It’s why we held things like book burnings– to cleanse the evil spirits from our churches in home. One of my cult’s regular evangelists was a man who claimed he had pictures of demons being released from Beatles albums as they burned. I saw one. At the time, I thought it was convincing, so I brought along an old copy of a Steve Green album I’d kept hidden under my bed and tossed it into a fire.
I was laughing as I explained, but his incredulity slowly halted my amusement. Once again I was forced to acknowledge just how abnormal my experiences are. I was raised with a set of beliefs that literally amount to nothing more than tossing salt over your shoulder or putting rose petals across your threshold to protect your home from the fae folk.
Earlier that night, at small group, we ended up talking a lot about Young Earth Creationism and I tried to explain why Creationists think that radiocarbon dating is a lie, and how their argument basically amounts to nothing more than maybe the laws of Physics worked differently in the past. Connected with that post about mandalas, I realized that the “science” I was raised with is just as fucking ridiculous as thinking that a pile of rags in the corner turns into rats.
It suddenly hit me: it’s not an exaggeration to say that the understanding of the world I was given was roughly the same as a child growing up in Medieval Europe. And that’s when I got angry. No, not just angry. Furious.
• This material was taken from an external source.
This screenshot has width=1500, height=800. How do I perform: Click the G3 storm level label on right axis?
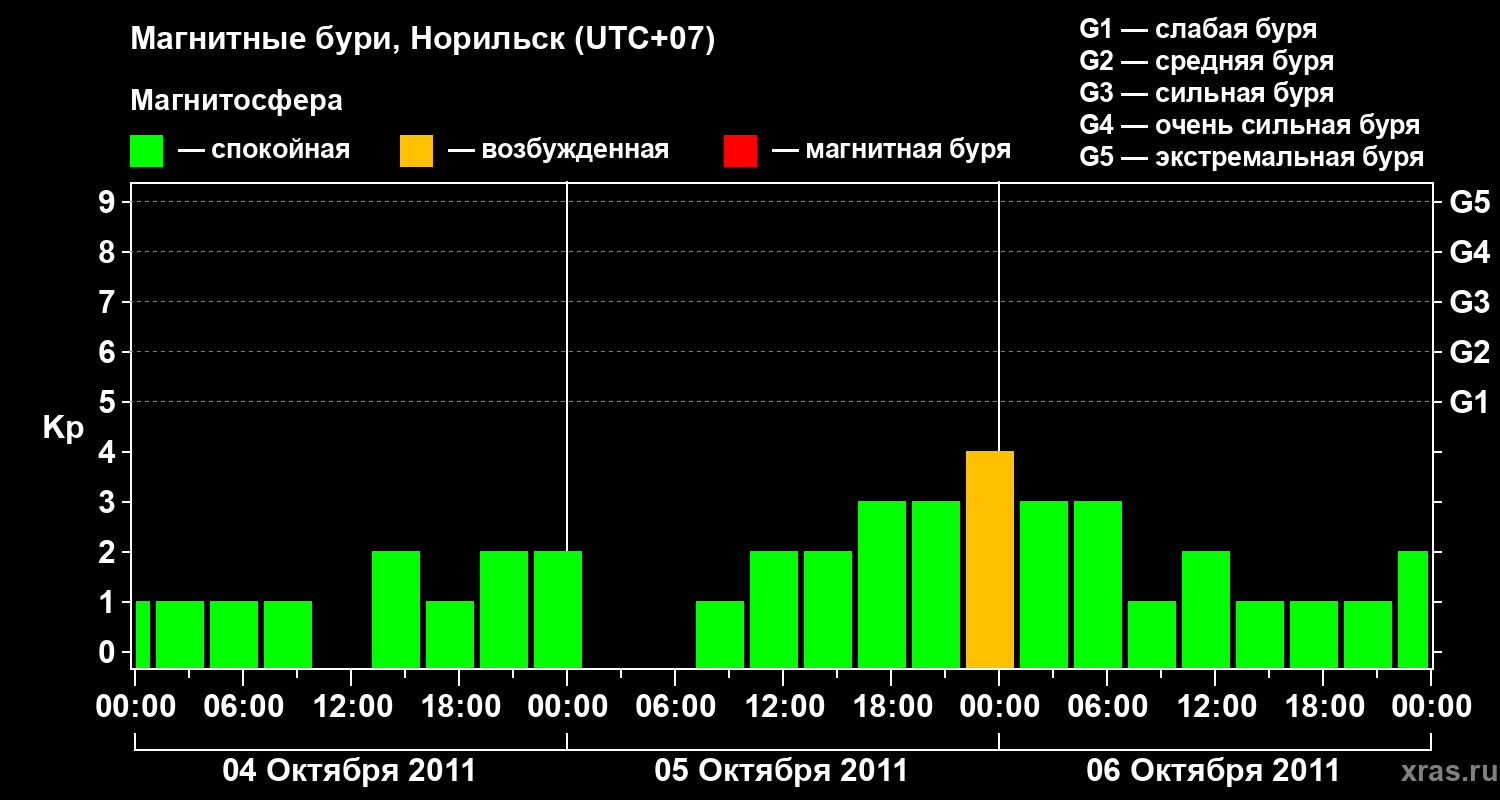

It’s been a while since it’s made me angry. Most of the time I’ve learned to accept it. But every once in a while I am just so fucking pissed off because I was lied to. More than deceived– I was inculcated in a worldview that had more in common with fairy tales than reality. I was robbed of an accurate understanding of how the world works, or any ability to explore it. Sometimes, I feel violated. The leaders I admired exploited my innocence and trust in order to twist my mind into believing superstitious drivel.
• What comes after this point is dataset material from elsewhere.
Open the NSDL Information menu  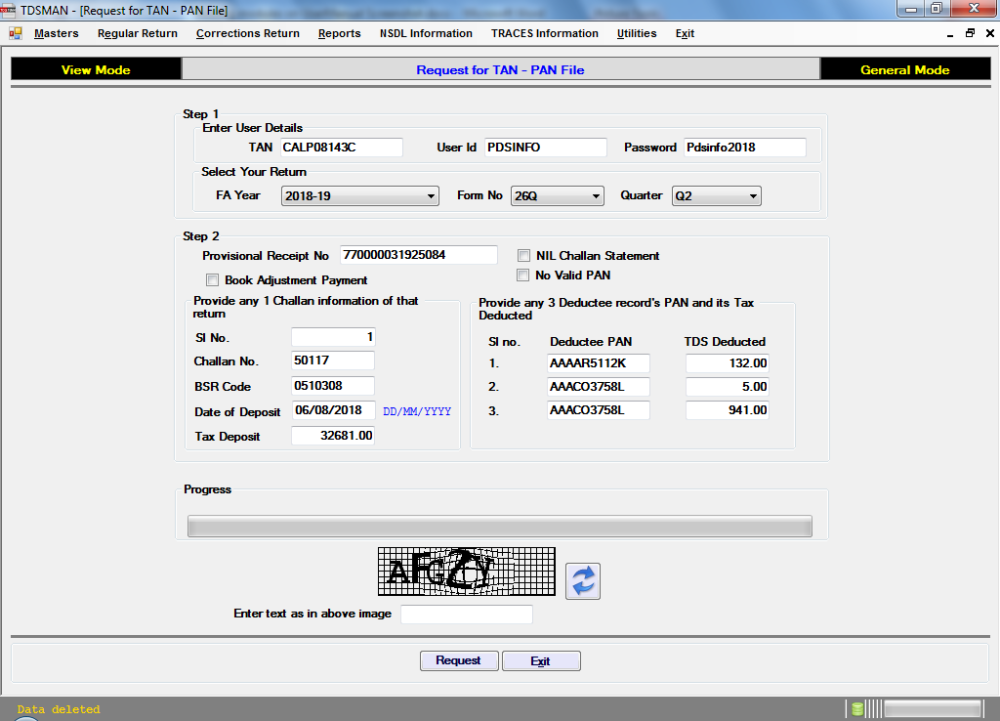click(426, 33)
As a child, I actually fucking believed shit on the level of “vampires can only enter your home if you invite them in” and “keep a lot of garlic on you.” Handsome and I joked about waving around a decorative cross we have and reciting incantations, or making a salt circle in our bedroom, but it’s still infuriating that I used to think that way.
I wish it were limited to just book burnings and thinking an analogy about potatoes could single-handedly defeat radiocarbon dating, but it’s not. That mode of thinking permeated everything. I was trained to be superstitious about spiritual matters and physical ones. I was explicitly instructed to not only accept a premise without questioning it, but to vociferously reject any evidence that contradicted it– that my salvation depended on blind faith. I was severely castigated for my doubts, and the end result was a grown-ass woman who couldn’t sleep for two days because she’d spooked herself with the idea of thinking there was a demon in her dorm room.
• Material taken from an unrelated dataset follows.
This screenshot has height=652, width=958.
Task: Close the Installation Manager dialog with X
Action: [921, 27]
In my experience, Christian fundamentalism is completely dominated by superstition, and not just of the “karate is spiritually dangerous” variety. It’s indelibly a part of how they view anything. Their entire religious experience is bound up in processing all information through a set of ironclad beliefs, and they see any new piece of information as incapable of contradicting them. Instead, something that’s actually a contradiction is just incorporated as another piece of “evidence.” It’s like someone being shown that flies hatch from eggs and them saying “yes, those little white things are of course tiny bits of beef.”
Fundamentalism is dangerous because it clings to a view in the world that isn’t based in reality at all. I’m aware that religion, as a matter of faith, is hardly in the same arena as science and demonstrable facts, but even as a Christian I can acknowledge the difference between what the Bible says about the beginnings of Israel and what archaeology says. To a fundamentalist, there is no line between religion and science, nor can there be. Being a Christian, to them, means elevating ancient mythologies above the level of proven, demonstrable fact.